*EXERCISE PASSAGE*
== Segment start ==

(i) * is an operation as a*b = a+ b+ ab where a, b ∈ Q- {-1}. Let a = 1 and \(b=\frac{-3}{2}\)two rational numbers. 

\(a*b=1+\frac{-3}{2}+1.\frac{-3}{2}\)\(\Rightarrow \frac{2-3}{2}-\frac{3}{2}=\frac{-1-3}{2}\)\(\Rightarrow\frac{-4}{2}=-2\in Q-\{-1\}\)

So, * is a binary operation from Q - { -1 } x Q - { -1} → Q - {-1}. 

(ii) For commutative binary operation, a*b = b*a. 

\(b*a=\frac{-3}{2}+1+\frac{-3}{2}.1\)\(\Rightarrow \frac{-3+2}{2}-\frac{3}{2}\)\(=\frac{-1-3}{2}\Rightarrow \frac{-4}{2}\)\(-2\in Q-\{-1\}\)

Since a*b = b*a, hence * is a commutative binary operation. 

(iii) For associative binary operation, a*(b*c) = (a*b) *c 

a+(b*c) = a*(b+ c+ bc) = a+ (b+ c+ bc) +a(b+ c+ bc) 

= a+ b+ c+ bc+ ab+ ac+ abc 

(a*b) *c = (a+ b+ ab) *c = a+ b+ ab+ c+ (a+ b+ ab) c 

= a+ b+ c+ ab+ ac+ bc+ abc 

Now as a*(b*c) = (a*b) *c, hence an associative binary operation.

== Segment end ==

*DIRECTIONS FOR THIS TASK*
In the worked solution about the binary operation *, how is a*b defined?

(Dataset excerpts)

== Segment start ==

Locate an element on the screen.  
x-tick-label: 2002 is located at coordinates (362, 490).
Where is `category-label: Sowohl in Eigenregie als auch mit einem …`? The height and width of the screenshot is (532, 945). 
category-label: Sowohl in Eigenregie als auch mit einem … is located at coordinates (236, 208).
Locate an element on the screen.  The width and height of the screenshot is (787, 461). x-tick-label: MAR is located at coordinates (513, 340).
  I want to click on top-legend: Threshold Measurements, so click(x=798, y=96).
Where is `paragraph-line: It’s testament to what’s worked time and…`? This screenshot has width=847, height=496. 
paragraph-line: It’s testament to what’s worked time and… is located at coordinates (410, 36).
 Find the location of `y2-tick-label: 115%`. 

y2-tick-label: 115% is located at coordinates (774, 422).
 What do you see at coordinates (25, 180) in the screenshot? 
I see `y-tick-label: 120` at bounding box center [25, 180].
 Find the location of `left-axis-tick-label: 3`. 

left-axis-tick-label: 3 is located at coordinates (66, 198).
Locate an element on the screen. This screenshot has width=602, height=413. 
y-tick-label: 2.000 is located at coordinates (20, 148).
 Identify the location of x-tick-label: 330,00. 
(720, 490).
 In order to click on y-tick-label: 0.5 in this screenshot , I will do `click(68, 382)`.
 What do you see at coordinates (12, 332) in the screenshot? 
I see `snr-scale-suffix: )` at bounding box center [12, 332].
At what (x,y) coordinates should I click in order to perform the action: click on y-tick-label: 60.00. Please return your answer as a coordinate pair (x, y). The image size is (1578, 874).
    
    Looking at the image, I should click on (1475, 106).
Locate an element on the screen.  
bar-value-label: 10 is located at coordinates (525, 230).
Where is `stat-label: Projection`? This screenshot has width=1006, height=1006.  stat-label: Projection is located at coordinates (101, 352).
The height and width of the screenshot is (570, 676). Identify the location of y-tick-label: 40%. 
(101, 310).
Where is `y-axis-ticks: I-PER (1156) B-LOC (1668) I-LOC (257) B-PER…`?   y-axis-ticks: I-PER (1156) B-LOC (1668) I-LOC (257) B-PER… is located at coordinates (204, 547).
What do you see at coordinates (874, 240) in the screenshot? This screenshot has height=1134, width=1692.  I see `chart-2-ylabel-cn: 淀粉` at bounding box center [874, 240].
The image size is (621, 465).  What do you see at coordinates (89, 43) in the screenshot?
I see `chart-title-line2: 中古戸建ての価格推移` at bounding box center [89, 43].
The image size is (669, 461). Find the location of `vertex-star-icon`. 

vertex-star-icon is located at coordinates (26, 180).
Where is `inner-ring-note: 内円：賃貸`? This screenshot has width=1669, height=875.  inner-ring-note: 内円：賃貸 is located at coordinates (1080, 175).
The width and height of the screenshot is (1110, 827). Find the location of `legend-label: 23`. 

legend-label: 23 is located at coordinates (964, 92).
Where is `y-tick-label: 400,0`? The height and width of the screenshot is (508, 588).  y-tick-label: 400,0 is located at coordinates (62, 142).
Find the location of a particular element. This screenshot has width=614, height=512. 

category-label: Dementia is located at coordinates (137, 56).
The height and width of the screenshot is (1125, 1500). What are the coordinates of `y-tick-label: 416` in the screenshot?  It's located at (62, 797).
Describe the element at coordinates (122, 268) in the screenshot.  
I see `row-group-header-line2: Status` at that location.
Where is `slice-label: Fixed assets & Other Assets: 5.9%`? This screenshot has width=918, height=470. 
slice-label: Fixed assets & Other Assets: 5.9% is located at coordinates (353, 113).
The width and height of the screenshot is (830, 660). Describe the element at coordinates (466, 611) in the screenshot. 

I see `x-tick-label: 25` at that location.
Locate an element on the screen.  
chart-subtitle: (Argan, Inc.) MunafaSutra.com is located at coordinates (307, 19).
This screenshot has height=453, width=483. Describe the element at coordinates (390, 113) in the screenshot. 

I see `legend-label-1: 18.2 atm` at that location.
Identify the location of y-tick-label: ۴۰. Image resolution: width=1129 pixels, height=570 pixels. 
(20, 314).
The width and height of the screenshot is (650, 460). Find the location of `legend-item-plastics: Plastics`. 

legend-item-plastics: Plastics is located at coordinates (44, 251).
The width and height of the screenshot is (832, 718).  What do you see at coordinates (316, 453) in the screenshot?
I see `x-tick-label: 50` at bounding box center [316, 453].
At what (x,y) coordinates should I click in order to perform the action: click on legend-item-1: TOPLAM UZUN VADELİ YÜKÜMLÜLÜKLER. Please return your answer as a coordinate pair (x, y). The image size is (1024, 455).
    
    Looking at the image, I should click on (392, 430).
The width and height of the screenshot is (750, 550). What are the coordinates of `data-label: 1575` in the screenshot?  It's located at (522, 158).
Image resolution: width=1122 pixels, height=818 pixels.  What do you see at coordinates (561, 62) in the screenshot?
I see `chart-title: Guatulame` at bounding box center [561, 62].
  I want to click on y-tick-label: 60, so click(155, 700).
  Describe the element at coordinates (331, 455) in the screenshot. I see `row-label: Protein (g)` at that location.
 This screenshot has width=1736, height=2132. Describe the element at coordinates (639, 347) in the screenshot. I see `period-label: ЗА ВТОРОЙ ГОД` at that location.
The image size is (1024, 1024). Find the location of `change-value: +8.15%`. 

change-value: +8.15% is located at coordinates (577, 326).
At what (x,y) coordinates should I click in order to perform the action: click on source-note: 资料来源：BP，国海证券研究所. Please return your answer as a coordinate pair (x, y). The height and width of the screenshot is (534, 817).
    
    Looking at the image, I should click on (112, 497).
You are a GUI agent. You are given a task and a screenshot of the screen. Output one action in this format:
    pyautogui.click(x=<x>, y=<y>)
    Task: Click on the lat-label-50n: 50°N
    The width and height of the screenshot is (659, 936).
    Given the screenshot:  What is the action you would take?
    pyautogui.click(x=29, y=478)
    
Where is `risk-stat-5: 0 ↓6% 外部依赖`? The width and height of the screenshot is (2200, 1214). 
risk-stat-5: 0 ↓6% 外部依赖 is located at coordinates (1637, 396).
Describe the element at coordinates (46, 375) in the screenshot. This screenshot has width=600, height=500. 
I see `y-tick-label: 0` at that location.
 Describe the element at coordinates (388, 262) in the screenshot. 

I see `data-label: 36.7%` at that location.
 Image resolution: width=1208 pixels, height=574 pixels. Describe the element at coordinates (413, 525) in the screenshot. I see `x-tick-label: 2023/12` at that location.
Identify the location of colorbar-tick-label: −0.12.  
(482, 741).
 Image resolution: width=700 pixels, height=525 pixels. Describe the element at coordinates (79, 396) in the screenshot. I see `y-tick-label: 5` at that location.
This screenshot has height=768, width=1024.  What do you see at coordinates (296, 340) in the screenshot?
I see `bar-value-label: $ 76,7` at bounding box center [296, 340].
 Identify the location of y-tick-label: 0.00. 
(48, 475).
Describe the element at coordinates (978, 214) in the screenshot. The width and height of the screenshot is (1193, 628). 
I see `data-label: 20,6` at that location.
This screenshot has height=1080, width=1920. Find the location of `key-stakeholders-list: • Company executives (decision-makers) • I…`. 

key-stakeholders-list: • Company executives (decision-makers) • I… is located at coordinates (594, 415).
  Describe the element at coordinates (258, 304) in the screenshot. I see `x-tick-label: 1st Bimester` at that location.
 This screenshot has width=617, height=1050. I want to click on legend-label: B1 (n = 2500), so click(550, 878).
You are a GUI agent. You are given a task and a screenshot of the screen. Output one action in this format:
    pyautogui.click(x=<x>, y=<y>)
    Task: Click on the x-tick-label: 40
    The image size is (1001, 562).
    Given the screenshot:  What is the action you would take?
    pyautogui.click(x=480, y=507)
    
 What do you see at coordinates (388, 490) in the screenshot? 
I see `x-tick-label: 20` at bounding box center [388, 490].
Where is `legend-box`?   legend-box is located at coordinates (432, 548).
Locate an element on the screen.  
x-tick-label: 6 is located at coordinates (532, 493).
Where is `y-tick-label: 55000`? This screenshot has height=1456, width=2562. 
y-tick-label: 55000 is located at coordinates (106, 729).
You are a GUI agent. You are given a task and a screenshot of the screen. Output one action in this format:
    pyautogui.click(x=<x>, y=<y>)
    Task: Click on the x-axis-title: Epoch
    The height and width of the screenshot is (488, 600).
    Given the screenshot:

== Segment end ==

*YOUR RESPONSE*
a*b = a + b + ab, where a and b belong to Q − {−1}.